> **REQUIREMENT**
Send back the line that contains "The image size is (706, 1568)." and all lines following it through the end of the data below, exactly, omitting pictures.

[Collected data entries]
☆ ☆ ☆ ☆

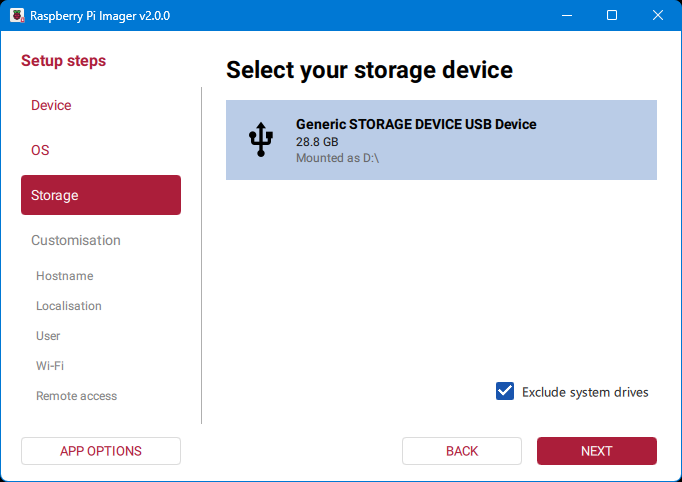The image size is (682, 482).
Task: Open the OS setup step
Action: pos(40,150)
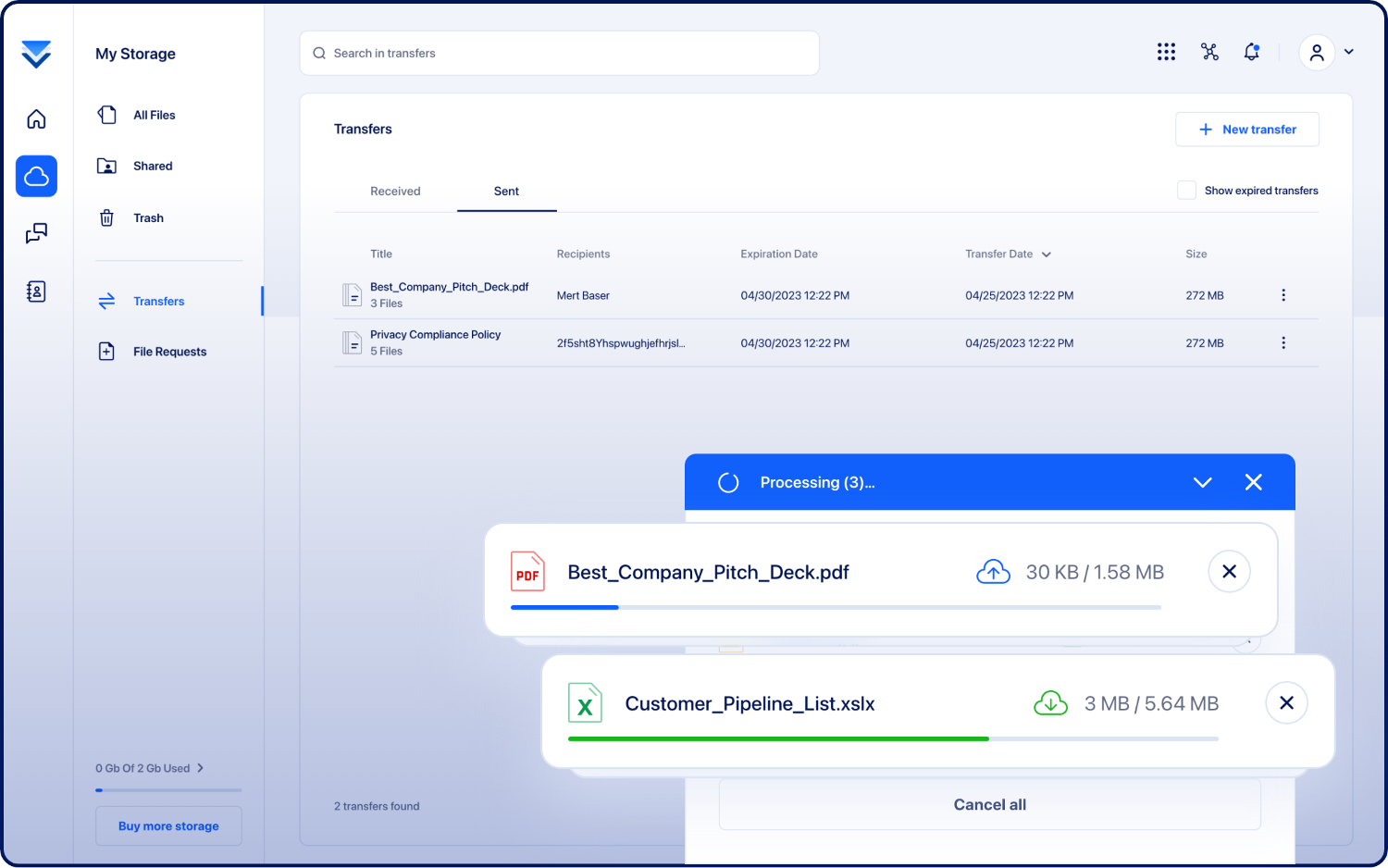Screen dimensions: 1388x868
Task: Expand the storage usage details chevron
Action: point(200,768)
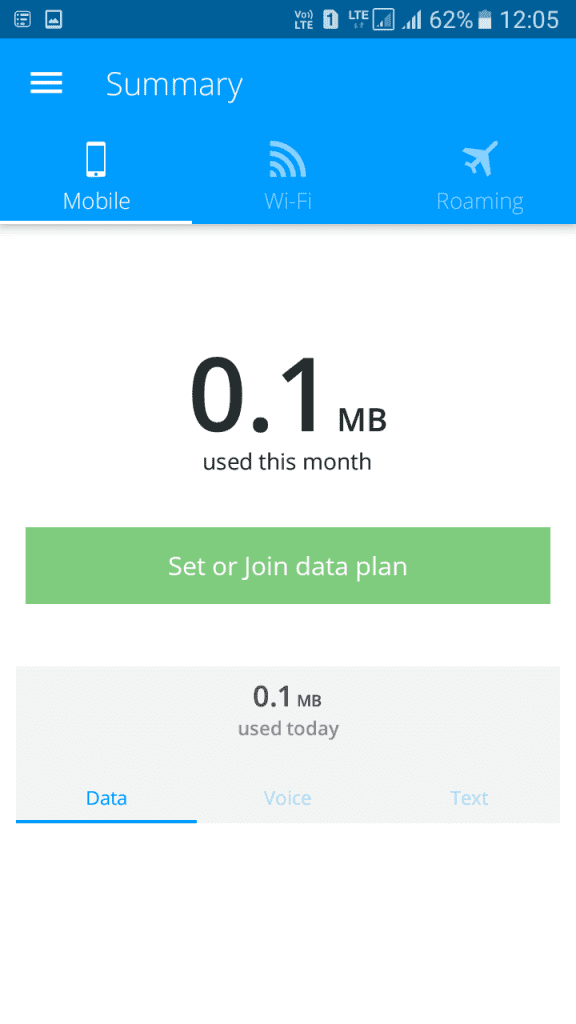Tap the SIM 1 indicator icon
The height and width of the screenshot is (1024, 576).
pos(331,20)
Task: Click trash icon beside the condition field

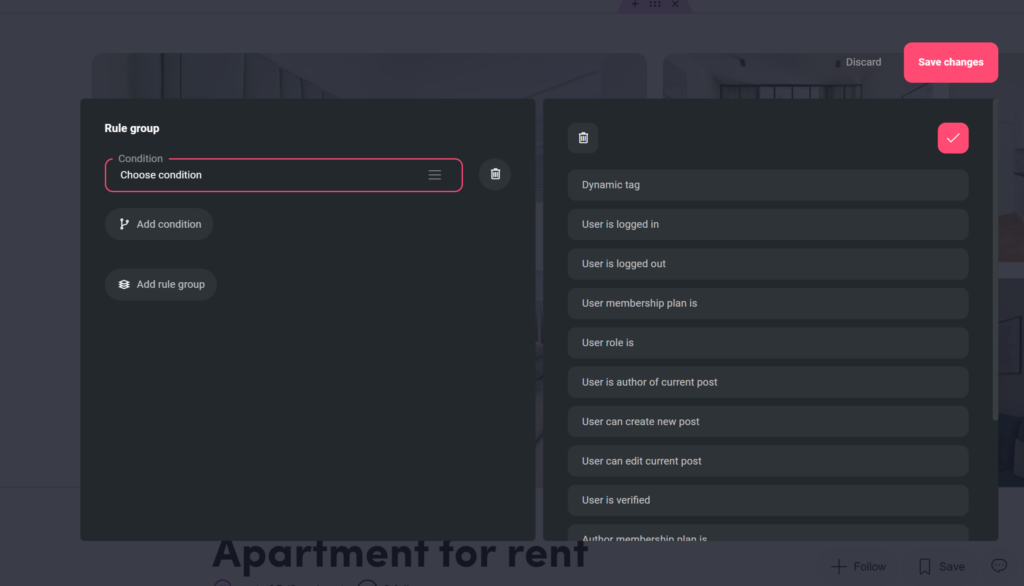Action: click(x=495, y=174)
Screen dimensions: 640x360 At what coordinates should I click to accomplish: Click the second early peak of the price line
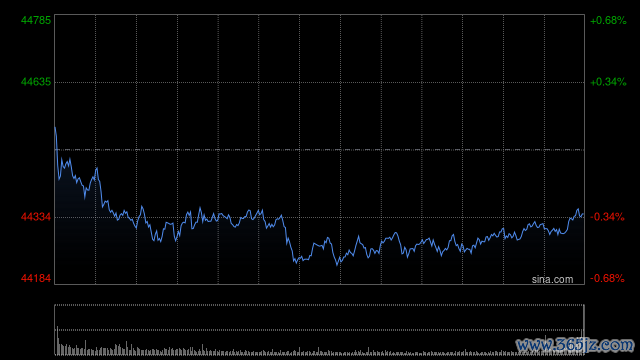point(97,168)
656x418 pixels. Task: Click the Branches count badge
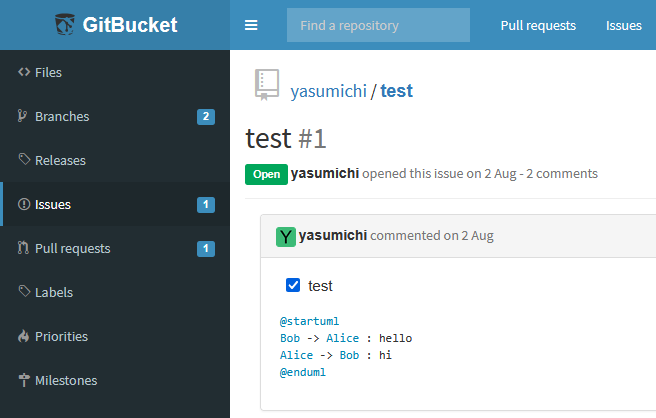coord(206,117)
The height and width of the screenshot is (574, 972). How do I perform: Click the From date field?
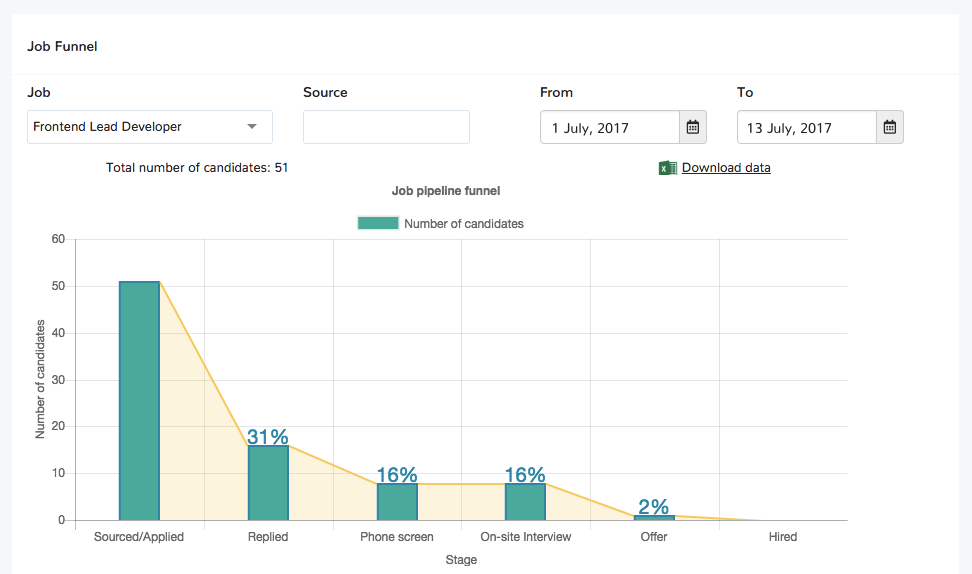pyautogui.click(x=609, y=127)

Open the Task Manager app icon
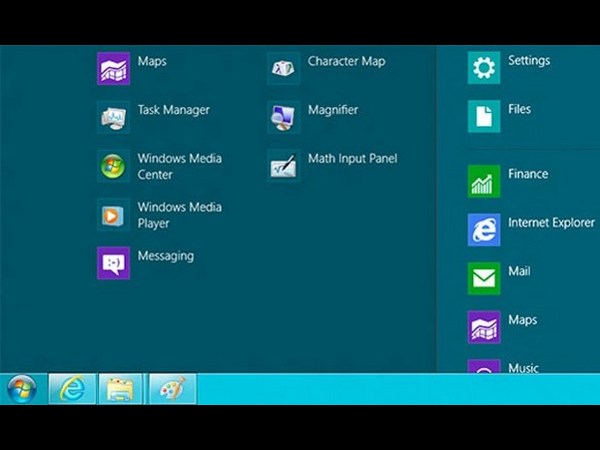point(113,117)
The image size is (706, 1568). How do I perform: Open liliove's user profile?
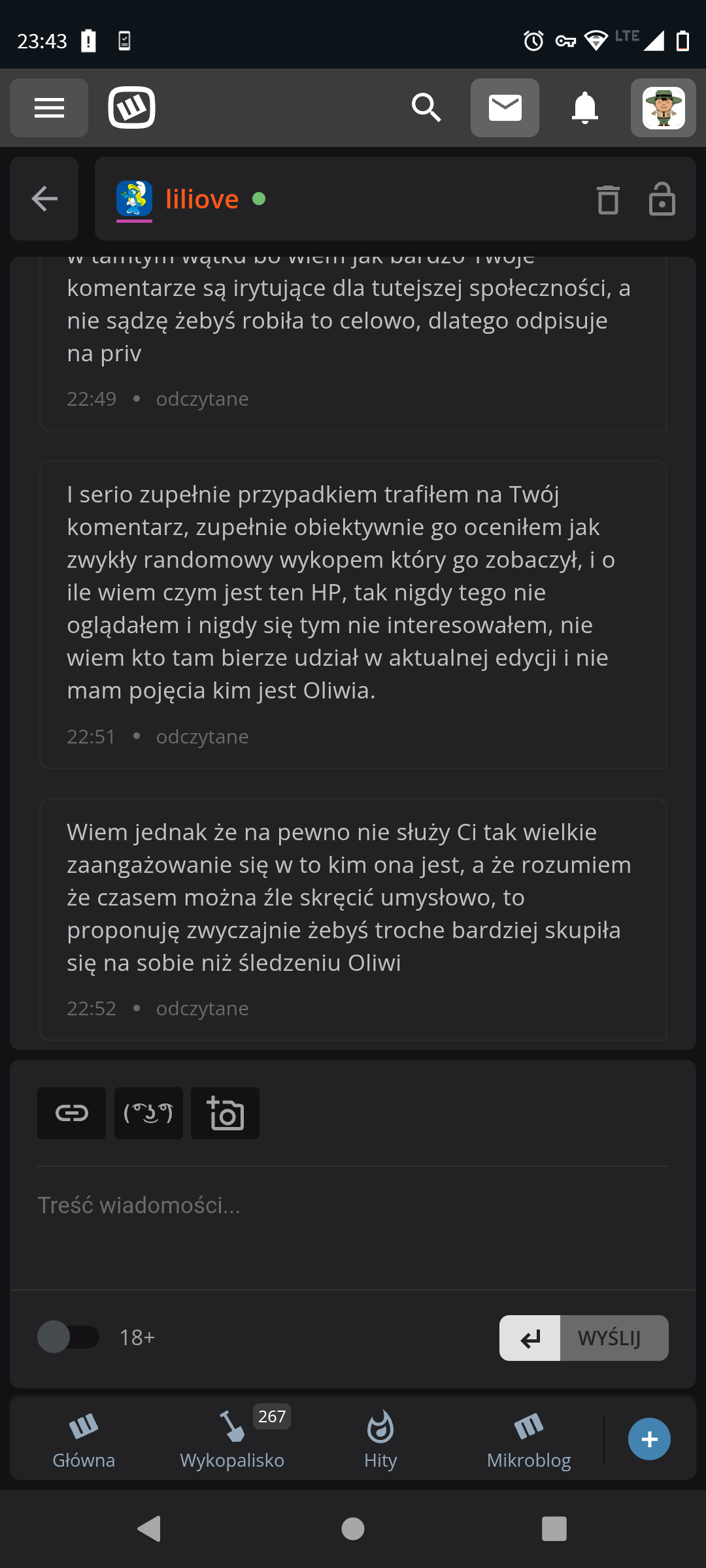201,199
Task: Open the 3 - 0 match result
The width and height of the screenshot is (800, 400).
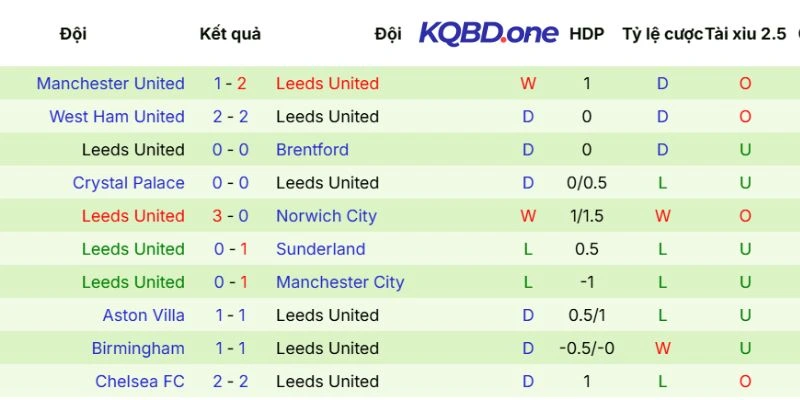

☆ ☆ ☆ ☆

> **ANSWER BOX**
The image size is (706, 1568). How do I perform: Open liliove's user profile?
201,199
Task: Open the 3 - 0 match result
The width and height of the screenshot is (800, 400).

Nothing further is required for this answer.